Some of you noticed that I deleted a post I wrote last weekend.
I had wanted to share something going on in our lives -- from Ben's perspective -- without getting into a lot of detail.
But because I felt compelled to respond to comments, I wrote more than I was comfortable with. I felt I had to defend my choices.
It got me thinking about how there is no one "right" way to parent a child -- with or without disabilities. Our children and families are too unique to benefit from cookie-cutter solutions.
But sometimes within the parenting community -- and within the special-needs community in particular -- we make judgements about other parents' choices and decisions. We take black and white positions and say there is only one way to parent, and if you're not doing it this way, you're not doing what's best for your kid.

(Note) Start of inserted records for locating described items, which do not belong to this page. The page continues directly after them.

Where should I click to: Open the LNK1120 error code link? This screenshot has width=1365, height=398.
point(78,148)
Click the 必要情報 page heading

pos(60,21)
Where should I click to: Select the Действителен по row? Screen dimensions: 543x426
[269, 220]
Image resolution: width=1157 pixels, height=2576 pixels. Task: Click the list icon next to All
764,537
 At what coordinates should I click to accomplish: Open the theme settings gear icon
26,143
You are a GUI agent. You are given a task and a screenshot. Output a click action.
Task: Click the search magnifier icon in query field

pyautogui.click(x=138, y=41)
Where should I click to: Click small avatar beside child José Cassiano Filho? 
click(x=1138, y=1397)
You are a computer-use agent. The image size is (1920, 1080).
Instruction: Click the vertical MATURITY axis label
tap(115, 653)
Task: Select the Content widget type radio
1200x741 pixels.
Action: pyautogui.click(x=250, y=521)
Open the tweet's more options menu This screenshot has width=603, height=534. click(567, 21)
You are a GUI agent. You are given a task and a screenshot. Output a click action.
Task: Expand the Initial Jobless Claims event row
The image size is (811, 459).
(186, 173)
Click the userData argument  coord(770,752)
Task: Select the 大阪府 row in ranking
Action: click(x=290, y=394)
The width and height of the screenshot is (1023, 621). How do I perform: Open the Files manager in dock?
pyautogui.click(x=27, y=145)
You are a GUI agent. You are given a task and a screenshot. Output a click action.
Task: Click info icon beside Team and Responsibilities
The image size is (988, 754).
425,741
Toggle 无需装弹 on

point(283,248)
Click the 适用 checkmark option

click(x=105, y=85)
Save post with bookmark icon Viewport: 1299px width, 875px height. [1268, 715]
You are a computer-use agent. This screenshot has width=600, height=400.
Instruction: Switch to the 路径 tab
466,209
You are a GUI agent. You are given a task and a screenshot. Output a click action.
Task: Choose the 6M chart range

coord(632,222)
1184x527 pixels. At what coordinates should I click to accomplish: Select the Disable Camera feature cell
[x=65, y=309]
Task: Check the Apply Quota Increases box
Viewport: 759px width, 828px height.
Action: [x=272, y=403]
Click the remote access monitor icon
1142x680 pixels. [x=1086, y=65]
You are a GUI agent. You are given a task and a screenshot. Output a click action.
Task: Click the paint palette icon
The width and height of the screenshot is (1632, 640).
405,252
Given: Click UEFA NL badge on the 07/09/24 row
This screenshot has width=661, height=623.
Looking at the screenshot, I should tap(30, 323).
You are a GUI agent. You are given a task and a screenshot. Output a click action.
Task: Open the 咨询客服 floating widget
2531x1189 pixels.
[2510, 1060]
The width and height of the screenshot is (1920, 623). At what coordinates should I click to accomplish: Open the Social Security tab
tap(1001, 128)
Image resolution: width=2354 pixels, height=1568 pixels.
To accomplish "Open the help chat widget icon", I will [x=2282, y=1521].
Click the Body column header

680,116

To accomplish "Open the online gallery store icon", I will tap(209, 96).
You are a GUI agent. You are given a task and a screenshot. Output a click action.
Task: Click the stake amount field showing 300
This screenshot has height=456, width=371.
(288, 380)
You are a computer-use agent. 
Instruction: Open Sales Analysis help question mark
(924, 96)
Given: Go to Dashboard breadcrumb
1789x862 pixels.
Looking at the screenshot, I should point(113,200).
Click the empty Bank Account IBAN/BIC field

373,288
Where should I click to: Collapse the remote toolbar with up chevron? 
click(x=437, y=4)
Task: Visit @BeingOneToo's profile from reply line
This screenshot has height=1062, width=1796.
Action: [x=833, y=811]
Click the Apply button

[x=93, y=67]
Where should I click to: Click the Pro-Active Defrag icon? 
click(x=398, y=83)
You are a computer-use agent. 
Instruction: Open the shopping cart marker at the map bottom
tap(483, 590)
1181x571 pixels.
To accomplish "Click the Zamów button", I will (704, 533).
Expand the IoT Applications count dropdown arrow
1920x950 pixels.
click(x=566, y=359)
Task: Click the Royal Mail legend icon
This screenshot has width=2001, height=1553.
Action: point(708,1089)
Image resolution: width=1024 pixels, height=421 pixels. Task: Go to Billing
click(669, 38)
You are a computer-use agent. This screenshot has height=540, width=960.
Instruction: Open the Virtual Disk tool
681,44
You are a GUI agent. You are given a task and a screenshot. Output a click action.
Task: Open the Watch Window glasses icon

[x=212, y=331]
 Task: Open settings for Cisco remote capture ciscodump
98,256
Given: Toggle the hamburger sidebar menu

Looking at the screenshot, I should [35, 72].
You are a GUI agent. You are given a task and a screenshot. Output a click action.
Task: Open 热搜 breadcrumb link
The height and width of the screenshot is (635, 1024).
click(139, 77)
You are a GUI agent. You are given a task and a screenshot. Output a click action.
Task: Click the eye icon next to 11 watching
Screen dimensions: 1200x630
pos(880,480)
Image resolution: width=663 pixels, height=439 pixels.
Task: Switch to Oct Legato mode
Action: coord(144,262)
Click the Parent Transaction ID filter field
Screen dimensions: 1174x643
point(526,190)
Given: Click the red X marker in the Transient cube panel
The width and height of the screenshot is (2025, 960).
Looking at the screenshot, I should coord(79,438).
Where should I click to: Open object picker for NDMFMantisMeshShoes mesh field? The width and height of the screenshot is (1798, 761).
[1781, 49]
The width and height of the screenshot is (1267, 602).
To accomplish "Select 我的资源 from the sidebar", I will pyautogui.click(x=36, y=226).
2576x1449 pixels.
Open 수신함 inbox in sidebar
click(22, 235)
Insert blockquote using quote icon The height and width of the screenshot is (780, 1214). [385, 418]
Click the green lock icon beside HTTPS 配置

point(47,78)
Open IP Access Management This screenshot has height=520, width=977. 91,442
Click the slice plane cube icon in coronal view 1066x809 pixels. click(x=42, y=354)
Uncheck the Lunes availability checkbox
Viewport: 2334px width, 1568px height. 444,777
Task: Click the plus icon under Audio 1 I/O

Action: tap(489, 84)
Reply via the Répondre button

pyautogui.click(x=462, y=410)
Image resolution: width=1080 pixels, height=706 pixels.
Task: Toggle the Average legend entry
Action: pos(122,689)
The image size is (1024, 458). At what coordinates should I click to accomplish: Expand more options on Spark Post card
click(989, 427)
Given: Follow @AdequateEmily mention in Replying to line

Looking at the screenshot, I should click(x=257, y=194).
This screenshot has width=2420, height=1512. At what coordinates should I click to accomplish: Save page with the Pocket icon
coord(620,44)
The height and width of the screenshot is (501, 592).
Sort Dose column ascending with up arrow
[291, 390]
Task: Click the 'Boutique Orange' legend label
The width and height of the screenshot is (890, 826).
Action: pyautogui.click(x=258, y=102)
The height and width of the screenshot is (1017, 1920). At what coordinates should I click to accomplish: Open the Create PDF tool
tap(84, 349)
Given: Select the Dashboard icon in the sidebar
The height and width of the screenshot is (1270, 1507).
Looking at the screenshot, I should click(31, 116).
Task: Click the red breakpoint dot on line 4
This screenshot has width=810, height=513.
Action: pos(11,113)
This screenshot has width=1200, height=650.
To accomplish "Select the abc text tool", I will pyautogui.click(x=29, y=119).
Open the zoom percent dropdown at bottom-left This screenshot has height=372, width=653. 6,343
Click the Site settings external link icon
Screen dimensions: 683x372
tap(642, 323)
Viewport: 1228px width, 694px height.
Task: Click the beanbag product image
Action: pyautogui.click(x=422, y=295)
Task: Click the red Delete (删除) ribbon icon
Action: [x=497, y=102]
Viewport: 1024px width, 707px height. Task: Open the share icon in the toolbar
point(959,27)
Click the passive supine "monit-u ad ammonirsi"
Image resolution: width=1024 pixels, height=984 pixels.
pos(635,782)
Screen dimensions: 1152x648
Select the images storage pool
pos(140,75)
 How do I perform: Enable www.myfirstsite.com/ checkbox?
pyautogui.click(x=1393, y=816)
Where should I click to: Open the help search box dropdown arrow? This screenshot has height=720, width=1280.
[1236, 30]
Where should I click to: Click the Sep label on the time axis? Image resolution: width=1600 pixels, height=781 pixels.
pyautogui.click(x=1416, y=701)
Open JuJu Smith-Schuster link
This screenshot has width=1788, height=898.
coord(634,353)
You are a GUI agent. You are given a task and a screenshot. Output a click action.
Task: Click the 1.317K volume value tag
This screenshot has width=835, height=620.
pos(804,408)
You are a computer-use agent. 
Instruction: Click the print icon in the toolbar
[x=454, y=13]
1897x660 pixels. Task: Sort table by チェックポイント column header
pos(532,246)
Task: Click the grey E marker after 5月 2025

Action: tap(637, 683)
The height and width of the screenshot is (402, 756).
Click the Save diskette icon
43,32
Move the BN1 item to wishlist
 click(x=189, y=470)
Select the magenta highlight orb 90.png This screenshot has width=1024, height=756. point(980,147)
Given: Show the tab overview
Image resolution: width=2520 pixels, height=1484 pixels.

Maybe it's breastfeeding, or the language you use to describe disability, or maybe it's about inclusion, schooling, the amount and type of therapy you've got for your child, or where your adult son or daughter lives.
There are so many issues that can divide us, make us feel inadequate, when what we really need is support.
It helps to remember that we can never fully know another parent's or family's reality.
"Even when I think I understand what it's like to be a parent of special-needs children, I can only walk in my shoes, on my mountain and explain my view from here" wrote daddy blogger Tim Gort on Hopeful Parents last week
And as author and parent Amy Baskin writes: "Hang with people who make you feel good. Who don’t judge. Special-needs parenting is not a contest. You and your kids do the best you can."